[PROBLEM REQUIREMENTS]: From the line containing "This screenshot has height=768, width=1376." down to the last line of the data, output each line word for word and include nothing else.

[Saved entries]

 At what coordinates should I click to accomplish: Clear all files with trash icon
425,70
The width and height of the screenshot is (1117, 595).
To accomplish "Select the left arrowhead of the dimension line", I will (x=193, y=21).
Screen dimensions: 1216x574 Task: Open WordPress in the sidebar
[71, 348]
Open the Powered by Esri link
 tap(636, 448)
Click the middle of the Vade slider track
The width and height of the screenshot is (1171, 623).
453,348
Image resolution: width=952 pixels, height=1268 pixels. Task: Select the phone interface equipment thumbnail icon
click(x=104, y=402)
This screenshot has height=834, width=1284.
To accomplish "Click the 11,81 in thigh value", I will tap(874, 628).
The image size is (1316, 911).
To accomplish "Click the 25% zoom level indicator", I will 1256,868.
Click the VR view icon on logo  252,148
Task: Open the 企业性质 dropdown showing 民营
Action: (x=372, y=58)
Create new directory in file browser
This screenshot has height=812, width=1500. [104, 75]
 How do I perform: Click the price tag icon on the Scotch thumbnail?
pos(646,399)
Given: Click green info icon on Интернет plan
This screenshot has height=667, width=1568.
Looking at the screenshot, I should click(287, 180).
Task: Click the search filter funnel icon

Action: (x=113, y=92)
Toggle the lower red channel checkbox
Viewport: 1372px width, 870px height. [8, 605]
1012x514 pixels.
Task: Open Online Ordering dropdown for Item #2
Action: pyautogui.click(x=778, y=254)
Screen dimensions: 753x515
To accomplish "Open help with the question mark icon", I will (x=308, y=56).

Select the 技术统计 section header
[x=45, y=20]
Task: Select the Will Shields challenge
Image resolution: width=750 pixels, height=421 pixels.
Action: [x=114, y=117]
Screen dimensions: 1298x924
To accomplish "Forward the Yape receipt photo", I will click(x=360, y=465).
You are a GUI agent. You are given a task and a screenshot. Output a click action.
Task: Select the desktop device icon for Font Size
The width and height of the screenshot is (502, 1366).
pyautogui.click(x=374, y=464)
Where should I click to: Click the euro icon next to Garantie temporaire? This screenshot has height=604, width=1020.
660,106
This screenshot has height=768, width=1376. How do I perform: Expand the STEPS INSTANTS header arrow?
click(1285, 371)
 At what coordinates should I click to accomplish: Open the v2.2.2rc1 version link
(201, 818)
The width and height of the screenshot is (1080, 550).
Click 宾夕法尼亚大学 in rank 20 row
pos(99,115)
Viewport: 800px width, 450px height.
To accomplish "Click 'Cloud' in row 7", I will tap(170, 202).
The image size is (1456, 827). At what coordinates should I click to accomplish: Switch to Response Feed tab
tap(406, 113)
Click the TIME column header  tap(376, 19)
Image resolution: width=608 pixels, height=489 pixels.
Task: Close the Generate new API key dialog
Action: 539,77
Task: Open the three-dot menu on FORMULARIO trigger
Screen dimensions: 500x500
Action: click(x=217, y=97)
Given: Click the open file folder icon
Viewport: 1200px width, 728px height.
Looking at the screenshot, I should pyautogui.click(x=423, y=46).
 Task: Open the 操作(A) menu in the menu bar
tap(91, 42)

[EXPECTED OUTPUT]:
This screenshot has height=768, width=1376. How do I perform: Expand the STEPS INSTANTS header arrow?
click(1285, 371)
 At what coordinates should I click to accomplish: Open the v2.2.2rc1 version link
(201, 818)
The width and height of the screenshot is (1080, 550).
Click 宾夕法尼亚大学 in rank 20 row
pos(99,115)
Viewport: 800px width, 450px height.
To accomplish "Click 'Cloud' in row 7", I will tap(170, 202).
The image size is (1456, 827). At what coordinates should I click to accomplish: Switch to Response Feed tab
tap(406, 113)
Click the TIME column header  tap(376, 19)
Image resolution: width=608 pixels, height=489 pixels.
Task: Close the Generate new API key dialog
Action: 539,77
Task: Open the three-dot menu on FORMULARIO trigger
Screen dimensions: 500x500
Action: click(x=217, y=97)
Given: Click the open file folder icon
Viewport: 1200px width, 728px height.
Looking at the screenshot, I should pyautogui.click(x=423, y=46).
 Task: Open the 操作(A) menu in the menu bar
tap(91, 42)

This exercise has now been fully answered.